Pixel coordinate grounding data
━━━━━━━━━━
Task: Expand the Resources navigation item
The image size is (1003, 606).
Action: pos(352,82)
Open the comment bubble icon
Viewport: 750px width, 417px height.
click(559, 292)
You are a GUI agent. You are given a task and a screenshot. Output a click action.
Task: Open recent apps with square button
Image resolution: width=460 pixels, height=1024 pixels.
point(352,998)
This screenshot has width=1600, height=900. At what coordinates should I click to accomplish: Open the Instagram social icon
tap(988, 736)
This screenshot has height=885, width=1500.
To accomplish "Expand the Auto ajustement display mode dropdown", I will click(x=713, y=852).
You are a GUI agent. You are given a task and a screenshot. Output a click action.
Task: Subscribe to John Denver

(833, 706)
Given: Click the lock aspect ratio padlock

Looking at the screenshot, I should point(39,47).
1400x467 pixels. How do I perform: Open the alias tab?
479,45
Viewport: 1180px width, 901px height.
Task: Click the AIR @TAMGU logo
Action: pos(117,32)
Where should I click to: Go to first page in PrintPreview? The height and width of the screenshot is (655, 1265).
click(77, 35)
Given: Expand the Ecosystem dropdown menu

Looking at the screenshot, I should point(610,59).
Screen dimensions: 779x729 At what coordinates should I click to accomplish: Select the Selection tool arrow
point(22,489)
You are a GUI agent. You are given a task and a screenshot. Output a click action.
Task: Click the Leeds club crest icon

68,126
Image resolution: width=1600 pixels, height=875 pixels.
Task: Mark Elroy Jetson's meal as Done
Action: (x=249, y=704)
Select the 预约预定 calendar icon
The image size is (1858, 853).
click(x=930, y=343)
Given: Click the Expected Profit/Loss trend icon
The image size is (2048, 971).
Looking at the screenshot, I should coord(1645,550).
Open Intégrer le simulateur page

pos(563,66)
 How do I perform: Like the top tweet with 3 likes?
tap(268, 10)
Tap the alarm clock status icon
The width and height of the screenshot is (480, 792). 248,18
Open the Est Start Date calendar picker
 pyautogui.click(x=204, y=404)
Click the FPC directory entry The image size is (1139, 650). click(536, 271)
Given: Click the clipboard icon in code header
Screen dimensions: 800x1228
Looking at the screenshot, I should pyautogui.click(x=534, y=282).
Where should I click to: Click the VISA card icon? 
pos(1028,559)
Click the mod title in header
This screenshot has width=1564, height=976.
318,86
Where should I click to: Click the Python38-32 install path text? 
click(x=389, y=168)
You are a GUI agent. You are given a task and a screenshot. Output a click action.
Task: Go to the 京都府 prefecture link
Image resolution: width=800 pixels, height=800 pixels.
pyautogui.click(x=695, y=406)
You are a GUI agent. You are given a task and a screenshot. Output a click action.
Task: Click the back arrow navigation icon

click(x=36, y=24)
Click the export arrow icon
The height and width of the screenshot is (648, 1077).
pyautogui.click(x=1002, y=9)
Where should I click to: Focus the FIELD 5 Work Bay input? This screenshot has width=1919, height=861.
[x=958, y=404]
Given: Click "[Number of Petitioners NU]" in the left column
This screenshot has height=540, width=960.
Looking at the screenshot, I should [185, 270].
━━━━━━━━━━
▸ **EXERCISE DETAILS**:
In the entries above, tally the lines that hold the string "header" and give only the count.

▸ **WORKED SOLUTION**:
2